R/get_purity.R

Defines functions trim_peak get_purity_values get_spectral_similarity get_agilent_threshold find_noise get_noise_variance get_purity

Documented in get_agilent_threshold get_purity trim_peak

#' Calculate mean peak purity
#' 
#' Estimates peak purity by assessing the dissimilarity of the spectra
#' comprising the peak, using the method described in Stahl 2003.
#' 
#' @param x A chromatogram in matrix format
#' @param pos A vector containing the center, lower and upper bounds of a peak
#' as numeric indices.
#' @param weight Weight provided to \code{\link{get_agilent_threshold}}.
#' @param cutoff Proportion of maximum absorbance to use as cutoff.
#' Argument to \code{\link{trim_peak}}. Defaults to \code{.05}.
#' @param noise_variance Variance of noise.

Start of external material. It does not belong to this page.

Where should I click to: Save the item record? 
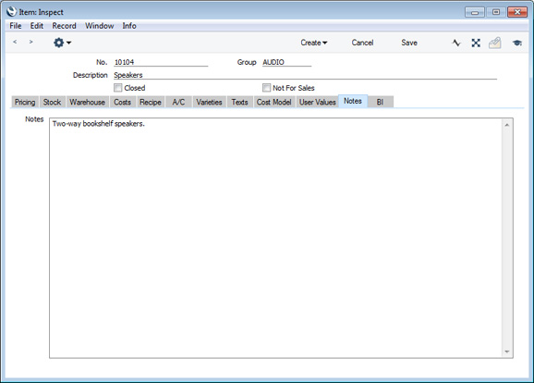coord(409,43)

Argument to 
#' \code{\link{get_agilent_threshold}}.
#' @param noise_threshold Threshold to define noise. Highest proportion of 
#' maximum absorbance. Defaults to \code{.01}.
#' @param lambdas Wavelengths to include in calculations.
#' @param try Logical. Whether to estimate the purity or not. Defaults to TRUE.
#' @return Returns the mean purity of the peak specified by \code{pos}, defined
#' as the proportion of timepoints with purity values below 1.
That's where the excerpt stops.